*The problem*
Repeat exactly, and only, the lines of the entries below from the one with "Instruction: Enable the Errors only checkbox" through the one with "Click the blue icon next to taby69", both ends included.

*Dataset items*
——

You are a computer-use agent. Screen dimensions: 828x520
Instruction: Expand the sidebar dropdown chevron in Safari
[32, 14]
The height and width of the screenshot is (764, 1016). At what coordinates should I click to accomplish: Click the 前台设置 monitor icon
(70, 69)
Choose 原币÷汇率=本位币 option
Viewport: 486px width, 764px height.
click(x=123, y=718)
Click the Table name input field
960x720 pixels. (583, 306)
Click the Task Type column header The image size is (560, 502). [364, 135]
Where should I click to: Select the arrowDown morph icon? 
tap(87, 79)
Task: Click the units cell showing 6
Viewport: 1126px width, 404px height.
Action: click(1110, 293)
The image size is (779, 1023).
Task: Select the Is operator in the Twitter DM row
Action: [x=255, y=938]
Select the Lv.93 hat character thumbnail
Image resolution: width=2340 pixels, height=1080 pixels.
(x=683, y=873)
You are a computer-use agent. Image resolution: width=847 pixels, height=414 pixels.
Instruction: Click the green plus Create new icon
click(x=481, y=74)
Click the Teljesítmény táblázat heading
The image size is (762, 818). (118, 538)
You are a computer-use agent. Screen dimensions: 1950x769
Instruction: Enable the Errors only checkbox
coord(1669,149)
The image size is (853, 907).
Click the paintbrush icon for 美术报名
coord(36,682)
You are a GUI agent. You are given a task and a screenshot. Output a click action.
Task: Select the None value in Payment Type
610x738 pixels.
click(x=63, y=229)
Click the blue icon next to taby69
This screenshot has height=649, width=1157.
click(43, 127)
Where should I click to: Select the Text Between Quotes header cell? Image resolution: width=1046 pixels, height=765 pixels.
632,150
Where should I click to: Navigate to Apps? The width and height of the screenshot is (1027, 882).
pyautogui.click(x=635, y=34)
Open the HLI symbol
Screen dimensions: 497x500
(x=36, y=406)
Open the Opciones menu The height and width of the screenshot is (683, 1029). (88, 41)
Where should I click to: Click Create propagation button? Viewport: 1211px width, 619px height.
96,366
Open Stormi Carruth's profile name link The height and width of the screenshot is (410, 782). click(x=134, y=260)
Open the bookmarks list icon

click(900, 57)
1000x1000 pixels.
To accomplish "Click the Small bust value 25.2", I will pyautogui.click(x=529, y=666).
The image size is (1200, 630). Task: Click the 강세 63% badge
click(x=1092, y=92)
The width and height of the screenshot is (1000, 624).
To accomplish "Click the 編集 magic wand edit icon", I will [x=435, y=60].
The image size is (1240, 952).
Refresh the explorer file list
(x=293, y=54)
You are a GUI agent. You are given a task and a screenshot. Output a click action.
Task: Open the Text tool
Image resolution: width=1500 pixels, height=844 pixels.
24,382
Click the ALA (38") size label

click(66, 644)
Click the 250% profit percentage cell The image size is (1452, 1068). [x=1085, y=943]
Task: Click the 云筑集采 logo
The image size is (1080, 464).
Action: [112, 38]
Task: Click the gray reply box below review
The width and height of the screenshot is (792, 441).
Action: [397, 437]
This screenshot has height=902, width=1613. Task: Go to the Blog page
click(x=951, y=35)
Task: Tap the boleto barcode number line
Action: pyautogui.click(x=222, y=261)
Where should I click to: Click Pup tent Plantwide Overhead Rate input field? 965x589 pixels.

——

*Solved exercise*
Instruction: Enable the Errors only checkbox
coord(1669,149)
The image size is (853, 907).
Click the paintbrush icon for 美术报名
coord(36,682)
You are a GUI agent. You are given a task and a screenshot. Output a click action.
Task: Select the None value in Payment Type
610x738 pixels.
click(x=63, y=229)
Click the blue icon next to taby69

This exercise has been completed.